Records for this task:

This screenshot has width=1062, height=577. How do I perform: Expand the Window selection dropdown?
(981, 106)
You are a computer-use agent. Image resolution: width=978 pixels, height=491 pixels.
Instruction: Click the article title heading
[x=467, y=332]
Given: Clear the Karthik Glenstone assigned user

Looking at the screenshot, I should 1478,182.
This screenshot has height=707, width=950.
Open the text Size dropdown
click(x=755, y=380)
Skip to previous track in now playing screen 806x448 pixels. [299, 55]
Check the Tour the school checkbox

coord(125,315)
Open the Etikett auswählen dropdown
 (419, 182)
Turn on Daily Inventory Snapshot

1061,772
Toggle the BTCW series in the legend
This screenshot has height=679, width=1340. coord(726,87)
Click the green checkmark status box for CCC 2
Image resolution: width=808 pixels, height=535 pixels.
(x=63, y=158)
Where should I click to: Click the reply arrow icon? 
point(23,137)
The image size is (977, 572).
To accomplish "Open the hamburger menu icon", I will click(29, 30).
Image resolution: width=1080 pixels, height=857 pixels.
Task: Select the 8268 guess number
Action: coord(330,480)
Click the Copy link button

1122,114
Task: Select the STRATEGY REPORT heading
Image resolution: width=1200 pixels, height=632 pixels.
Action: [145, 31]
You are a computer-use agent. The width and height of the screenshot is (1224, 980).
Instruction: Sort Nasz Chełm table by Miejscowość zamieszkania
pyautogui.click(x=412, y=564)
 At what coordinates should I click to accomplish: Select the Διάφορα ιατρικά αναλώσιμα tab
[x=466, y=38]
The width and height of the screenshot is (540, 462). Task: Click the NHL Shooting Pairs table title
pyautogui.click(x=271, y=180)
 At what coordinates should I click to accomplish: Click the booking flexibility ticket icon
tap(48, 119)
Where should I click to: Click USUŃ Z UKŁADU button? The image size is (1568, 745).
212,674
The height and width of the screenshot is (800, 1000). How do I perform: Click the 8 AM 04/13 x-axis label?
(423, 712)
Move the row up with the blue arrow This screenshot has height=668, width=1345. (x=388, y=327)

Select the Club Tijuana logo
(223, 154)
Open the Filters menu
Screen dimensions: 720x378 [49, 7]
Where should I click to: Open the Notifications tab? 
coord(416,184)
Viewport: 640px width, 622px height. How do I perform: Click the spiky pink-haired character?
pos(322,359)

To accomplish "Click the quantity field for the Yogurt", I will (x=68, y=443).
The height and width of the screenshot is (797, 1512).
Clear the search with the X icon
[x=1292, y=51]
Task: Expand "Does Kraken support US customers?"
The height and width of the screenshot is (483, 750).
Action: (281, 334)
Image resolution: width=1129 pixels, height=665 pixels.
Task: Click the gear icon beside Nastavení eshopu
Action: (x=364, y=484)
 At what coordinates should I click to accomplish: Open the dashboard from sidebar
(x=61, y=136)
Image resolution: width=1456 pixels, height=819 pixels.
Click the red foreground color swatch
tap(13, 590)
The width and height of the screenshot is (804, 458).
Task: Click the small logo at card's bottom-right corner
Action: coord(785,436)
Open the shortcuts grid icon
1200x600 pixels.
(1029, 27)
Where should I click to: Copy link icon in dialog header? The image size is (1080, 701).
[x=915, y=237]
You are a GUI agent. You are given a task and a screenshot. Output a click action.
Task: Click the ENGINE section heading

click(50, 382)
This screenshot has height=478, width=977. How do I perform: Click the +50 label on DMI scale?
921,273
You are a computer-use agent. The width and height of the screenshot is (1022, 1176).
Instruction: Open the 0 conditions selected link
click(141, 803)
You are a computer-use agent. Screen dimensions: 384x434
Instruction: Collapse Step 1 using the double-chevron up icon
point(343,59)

Task instructions: Among the lines above, some may include the string "computer"; state how many, and nothing more.

Solution below: 4